Rep: Sapto Andika Candra/ Red: Nidia Zuraya
Pajak (ilustrasi)
Foto: oursmart.com
Pajak (ilustrasi)

REPUBLIKA.CO.ID, JAKARTA -- Pemerintah Indonesia meneken kerja sama bilateral dengan Swiss terkait kesiapan kedua negara untuk melakukan pertukaran informasi keuangan di tahun 2018 mendatang. Swiss sendiri memang menjadi salah satu incaran pemerintah lantaran selama ini menjadi negara suaka pajak bersama dengan Singapura, Hong Kong, Makau, dan Australia.

Negara-negara tersebut cenderung menjadi lokasi favorit bagi wajib pajak Indonesia untuk menyimpan hartanya sekaligus melakukan tindakan penghindaran pajak.

Menteri Keuangan Sri Mulyani menjelaskan, deklarasi kerja sama ini mempertegas kesepakatan kedua negara untuk saling bertukar informasi rekening keuangan secara otomatis sesuai dengan Common Reporting Standard mulai tahun 2018. Nantinya pertukaran pertama akan dilakukan pada tahun 2019 dan dilindungi dengan jaminan keamanan data sesuai standar internasional.

Kedua yurisdiksi juga menyatakan akan saling memberikan informasi mengenai perkembangan implementasi CRS daIam peraturan perundang-undangan domestik masing-masing negara, serta menegaskan komitmen untuk terus memperkuat kerja sama di sektor keuangan.

Sri yakin pertukaran informasi dengan Swiss bisa membantu otoritas perpajakan Tanah Air untuk menguak potensi penerimaan dari wajib pajak yang selama ini belum dilaporkan. Ia mengungkapkan, program amnesti pajak memberikan gambaran bahwa mayoritas harta wajib pajak Indonesia yang tersimpan di luar negeri berada di Singapura dan Hongkong, selain sebagian kecil berada di suaka pajak lainnya termasuk Swiss.

Indonesia sempat bergabung dalam perjanjian multilateral dengan 68 negara dunia dalam hal pertukaran informasi keuangan. Hanya saja, ada beberapa negara yang menambahkan klausul untuk melakukan perjanjian bilateral secara khusus bila ingin melakukan pertukaran informasi keuangan secara lengkap.

Negara-negara tersebut termasuk Swiss, Hong Kong, dan Singapura. Bahkan Sri secara tegas mengatakan bahwa negara-negara yang akan diincar Indonesia untuk dilakukan perjanjian bilateral dalam hal pertukaran informasi keuangan adalah Singapura, Hongkong, Makau, Swiss, Inggris, Australia, dan Amerika Serikan.

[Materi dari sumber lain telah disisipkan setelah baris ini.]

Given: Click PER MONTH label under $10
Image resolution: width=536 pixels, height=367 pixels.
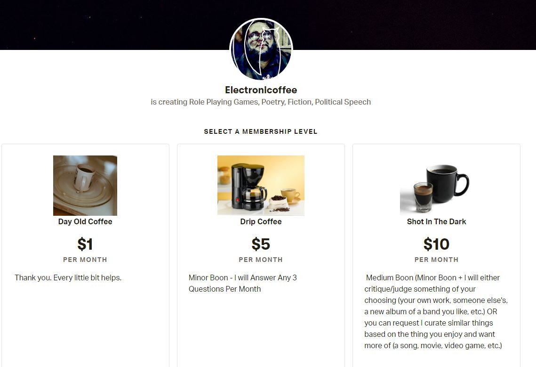Looking at the screenshot, I should tap(437, 260).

"Era keterbukaan informasi keuangan menjadikan tak ada lagi tempat untuk sembunyi dari kewajiban perpajakn," ujar Sri di Gedung Mar'ie Muhammad Ditjen Pajak Kementerian Keuangan, Selasa (4/7).

Kerja sama bilateral sebetulnya merupakan salah satu yang dipersyaratkan oleh Swiss dalam mengaktifkan Multilateral Competent Authority Agreement (MCAA) daIam rangka implementasi AEol (Automatic Exchange of Information), untuk mendapatkan persetujuan dari Parlemen Swiss yang keputusannya akan diambil pada akhir tahun 2017.

Deklarasi bersama antara indonesia dan Swiss ini dimungkinkan setelah pada Mei lalu pemerintah lndonesia menetapkan Peraturan Pemerintah Pengganti Undang-Undang Nomor 1 Tahun 2017 tentang Akses Informasi Keuangan untuk Kepentingan Perpajakan (Perppu Nomor 1/2017). Beleid ini mengatur wewenang otoritas pajak untuk menerima dan memperoleh informasi keuangan dari lembaga keuangan di seluruh Indonesia.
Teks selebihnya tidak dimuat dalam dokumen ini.